В Маркише поражает не сломленное годами насилия чувство достоинства, та сила благородной личности, которая вызывала особое раздражение ничтожеств, желание унизить, причинить непереносимую физическую боль. «Рюмин уже в 1950 году, — напомнил Маркиш суду, бросая вызов всесильному в дни суда Рюмину, заместителю министра МГБ, — сказал мне, что я могу уже обдумывать новую книгу, и я был страшно удивлен, увидев в обвинительном заключении свою фамилию в числе руководителей ЕАК, тогда как я был костью в их горле».
Канули в грязь лживых протоколов былые его признания в «националистических настроениях» — он больше не каялся, а опровергал, в том числе и тех оппонентов из числа подсудимых, кто хотел бы видеть в нем националиста, — Бергельсона, отметившего «национальную жестикуляцию» Маркиша («Моя жестикуляция еще не преследуется уголовным кодексом: разве это национализм?!»); Шимелиовича, признавшегося, что «сам он не знает Маркиша как националиста, но Брегман как-то сказал ему, что от Маркиша пахнет национализмом»; Зускина, который говорил, что «в пьесах Маркиша, в которых он (Зускин) играл, национализма нет, но те пьесы, которые не были приняты к постановке, возможно, имели какие-то националистические тенденции». Оставался лишь один бескомпромиссный обвинитель Маркиша, его нравственный антипод — Ицик Фефер. На суде Маркиш царственно пренебрег его клеветами. «Я не говорю о Фефере, — завершил он свою самозащиту. — Его показания настолько не нуждаются в комментариях, что я не хочу на них останавливаться»[193].
Маркиш непримиримо заметил, что некоторые из обвиняемых ставят себе в заслугу отчуждение от еврейского языка, хвастаются незнанием языка их детьми, опускаются до национального нигилизма.
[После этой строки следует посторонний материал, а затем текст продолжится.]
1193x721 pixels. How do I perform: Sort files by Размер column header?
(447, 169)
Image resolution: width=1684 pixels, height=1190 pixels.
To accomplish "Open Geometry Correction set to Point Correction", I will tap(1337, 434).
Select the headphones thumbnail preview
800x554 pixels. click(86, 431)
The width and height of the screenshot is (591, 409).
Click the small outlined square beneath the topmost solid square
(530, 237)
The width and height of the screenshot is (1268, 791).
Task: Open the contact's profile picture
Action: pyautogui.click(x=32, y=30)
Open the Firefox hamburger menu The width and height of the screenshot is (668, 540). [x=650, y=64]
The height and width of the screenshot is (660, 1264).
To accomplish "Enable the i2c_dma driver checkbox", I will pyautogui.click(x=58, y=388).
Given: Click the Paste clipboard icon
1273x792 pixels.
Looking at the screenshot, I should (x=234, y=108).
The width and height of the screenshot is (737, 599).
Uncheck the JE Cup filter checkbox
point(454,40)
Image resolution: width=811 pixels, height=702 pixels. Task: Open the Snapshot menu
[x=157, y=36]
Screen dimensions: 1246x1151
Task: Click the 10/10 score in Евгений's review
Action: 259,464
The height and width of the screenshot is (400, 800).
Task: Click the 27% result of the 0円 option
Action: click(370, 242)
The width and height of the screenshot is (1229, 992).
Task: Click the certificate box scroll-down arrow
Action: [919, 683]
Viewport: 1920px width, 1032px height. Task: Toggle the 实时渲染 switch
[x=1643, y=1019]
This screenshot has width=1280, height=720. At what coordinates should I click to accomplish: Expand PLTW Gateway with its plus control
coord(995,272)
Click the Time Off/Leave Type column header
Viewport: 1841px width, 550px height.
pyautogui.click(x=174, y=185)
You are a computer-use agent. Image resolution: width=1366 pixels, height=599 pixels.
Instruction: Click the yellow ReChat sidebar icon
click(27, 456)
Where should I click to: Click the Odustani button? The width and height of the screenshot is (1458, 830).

«Мне стыдно слышать подобные вещи, — сказал он. — Можно подумать, что у нас в Советском Союзе еврейский язык находится под запретом. Вопрос не в том, можно ли писать на еврейском языке, и не в том, можно ли писать о местечковых евреях. Вопрос в том, как писать». Высказав предположение, что язык идиш, возможно, в исторической перспективе и уйдет в прошлое, в историю, он пропел хвалу этому языку, так много значившему в существовании и самосохранении нации: «Этот язык, как чернорабочий, поработал на массы, дал им песни, плач. Дал народу всё в его тяжкие годы, когда он жил в оторванной от России черте оседлости»[194].